* **DATA TO PROCESS**:
┄┄┄┄┄┄┄┄┄┄

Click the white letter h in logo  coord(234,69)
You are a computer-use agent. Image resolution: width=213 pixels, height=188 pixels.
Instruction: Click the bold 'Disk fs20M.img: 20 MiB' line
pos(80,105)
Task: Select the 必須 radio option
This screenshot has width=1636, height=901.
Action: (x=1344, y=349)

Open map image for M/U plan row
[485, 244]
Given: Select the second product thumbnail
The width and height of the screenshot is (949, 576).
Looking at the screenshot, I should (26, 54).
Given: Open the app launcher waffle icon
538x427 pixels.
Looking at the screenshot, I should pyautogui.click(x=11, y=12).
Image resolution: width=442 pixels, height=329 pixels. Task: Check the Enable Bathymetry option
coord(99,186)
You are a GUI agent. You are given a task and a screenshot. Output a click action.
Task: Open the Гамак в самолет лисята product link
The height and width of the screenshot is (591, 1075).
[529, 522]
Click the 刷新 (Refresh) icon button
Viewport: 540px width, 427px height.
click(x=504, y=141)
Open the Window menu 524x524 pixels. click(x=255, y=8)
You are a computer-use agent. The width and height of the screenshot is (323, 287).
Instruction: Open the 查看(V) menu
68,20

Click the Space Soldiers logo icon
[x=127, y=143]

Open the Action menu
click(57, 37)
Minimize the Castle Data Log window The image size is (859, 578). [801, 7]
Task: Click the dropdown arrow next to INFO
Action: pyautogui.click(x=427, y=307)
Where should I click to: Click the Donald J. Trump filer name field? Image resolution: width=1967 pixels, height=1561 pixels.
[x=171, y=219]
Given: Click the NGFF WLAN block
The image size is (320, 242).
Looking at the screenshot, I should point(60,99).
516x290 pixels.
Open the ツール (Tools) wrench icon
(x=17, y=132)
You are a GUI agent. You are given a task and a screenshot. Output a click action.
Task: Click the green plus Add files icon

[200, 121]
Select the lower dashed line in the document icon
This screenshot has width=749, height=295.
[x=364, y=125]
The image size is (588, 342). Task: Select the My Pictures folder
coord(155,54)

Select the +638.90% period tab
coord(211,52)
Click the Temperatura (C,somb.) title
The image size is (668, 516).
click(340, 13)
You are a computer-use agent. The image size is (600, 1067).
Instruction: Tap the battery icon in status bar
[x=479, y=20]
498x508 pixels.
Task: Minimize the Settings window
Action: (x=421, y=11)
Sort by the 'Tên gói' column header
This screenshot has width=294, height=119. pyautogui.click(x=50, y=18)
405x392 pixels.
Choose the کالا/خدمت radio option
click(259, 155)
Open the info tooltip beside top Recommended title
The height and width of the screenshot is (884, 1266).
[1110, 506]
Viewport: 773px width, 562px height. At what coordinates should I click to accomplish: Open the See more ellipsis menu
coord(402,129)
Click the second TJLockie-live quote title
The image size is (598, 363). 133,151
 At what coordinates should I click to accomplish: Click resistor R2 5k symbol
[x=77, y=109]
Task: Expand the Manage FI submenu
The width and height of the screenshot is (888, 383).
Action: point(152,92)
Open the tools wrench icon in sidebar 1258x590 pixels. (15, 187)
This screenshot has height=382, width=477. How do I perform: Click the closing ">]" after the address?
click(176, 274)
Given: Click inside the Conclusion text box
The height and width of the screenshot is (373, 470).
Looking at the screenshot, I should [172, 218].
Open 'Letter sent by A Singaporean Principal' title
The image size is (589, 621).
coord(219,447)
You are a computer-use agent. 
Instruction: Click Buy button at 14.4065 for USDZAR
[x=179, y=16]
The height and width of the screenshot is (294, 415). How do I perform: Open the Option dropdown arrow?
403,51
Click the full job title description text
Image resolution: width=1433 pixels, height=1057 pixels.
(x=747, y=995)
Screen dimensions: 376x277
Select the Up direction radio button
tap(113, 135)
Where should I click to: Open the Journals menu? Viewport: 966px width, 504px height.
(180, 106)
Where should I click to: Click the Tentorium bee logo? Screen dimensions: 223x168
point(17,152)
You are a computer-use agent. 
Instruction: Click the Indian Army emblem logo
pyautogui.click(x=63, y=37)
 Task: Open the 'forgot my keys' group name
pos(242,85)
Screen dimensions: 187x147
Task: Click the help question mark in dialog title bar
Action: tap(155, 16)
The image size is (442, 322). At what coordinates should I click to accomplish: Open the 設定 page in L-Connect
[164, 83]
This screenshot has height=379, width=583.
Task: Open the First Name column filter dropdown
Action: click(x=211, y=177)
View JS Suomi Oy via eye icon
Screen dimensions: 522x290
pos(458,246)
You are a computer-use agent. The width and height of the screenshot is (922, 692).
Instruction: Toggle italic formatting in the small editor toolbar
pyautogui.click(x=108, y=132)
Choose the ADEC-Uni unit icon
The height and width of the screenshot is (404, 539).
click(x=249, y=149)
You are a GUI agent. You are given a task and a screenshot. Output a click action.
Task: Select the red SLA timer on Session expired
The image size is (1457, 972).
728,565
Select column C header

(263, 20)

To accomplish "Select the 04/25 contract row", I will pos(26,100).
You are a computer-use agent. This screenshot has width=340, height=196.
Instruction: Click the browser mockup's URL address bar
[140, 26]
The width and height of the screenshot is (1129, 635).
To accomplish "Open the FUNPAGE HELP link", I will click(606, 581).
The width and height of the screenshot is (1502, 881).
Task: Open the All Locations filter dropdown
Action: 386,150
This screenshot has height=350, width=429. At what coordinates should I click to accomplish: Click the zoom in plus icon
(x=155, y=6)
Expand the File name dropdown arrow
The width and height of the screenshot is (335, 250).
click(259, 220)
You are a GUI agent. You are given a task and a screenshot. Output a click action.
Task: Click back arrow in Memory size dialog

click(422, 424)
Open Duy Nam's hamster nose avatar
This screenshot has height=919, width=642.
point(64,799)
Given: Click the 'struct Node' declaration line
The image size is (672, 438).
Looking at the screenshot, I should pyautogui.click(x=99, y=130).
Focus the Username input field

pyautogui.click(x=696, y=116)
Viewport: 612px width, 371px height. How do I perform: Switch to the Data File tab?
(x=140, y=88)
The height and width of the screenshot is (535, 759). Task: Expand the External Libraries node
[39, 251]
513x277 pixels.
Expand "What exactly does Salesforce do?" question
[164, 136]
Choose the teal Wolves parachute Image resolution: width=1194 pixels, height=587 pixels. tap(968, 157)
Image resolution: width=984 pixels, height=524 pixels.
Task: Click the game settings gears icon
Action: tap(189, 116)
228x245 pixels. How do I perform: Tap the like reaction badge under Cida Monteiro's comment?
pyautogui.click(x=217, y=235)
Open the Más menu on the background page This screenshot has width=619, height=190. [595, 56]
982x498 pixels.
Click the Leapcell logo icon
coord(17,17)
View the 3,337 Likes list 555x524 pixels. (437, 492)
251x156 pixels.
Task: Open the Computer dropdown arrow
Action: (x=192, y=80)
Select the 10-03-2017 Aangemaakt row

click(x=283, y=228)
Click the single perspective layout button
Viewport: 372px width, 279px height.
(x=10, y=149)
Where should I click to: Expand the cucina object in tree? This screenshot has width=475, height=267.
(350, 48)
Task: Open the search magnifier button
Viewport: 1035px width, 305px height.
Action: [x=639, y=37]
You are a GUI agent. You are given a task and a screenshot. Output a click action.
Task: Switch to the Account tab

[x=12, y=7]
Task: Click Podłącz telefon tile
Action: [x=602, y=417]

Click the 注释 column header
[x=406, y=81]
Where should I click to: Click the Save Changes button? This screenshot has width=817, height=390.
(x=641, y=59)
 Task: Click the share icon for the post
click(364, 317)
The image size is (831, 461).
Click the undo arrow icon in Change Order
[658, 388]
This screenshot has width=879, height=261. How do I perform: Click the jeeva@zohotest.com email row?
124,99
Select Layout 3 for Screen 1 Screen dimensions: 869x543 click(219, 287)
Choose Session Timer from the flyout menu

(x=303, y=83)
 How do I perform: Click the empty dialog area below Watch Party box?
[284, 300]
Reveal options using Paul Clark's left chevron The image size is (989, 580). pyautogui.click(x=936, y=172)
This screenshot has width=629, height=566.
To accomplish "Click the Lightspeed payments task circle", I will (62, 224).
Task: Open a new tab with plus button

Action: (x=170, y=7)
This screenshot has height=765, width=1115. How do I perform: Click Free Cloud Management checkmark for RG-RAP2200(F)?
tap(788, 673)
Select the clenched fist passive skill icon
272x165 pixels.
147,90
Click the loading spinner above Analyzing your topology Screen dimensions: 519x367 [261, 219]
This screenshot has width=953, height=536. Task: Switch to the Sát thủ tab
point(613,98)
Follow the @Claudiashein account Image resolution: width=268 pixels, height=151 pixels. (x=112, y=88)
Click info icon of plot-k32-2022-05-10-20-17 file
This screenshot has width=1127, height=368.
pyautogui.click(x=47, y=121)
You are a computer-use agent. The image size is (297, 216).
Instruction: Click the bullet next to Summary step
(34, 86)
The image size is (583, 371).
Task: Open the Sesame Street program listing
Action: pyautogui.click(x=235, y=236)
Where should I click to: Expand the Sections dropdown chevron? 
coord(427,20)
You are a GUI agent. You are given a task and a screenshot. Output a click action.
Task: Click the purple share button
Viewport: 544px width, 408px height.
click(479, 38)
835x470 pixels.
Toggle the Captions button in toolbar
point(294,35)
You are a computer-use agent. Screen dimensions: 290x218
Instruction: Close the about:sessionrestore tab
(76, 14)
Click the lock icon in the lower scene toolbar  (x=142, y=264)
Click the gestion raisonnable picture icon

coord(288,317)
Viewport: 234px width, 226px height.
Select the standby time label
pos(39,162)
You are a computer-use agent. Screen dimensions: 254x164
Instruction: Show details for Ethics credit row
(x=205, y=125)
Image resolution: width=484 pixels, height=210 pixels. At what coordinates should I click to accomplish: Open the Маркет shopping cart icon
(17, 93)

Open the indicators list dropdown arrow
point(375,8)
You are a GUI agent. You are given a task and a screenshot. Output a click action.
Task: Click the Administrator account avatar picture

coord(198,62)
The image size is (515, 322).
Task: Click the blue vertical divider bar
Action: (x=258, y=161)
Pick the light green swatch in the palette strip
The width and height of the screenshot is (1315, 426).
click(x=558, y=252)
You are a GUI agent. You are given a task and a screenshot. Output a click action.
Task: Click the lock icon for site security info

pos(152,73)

┄┄┄┄┄┄┄┄┄┄

* **PROBLEM DETAILS**: If a line in the data above contains "text", return that line.

* **ANSWER AREA**:
Given: Click inside the Conclusion text box
Click the full job title description text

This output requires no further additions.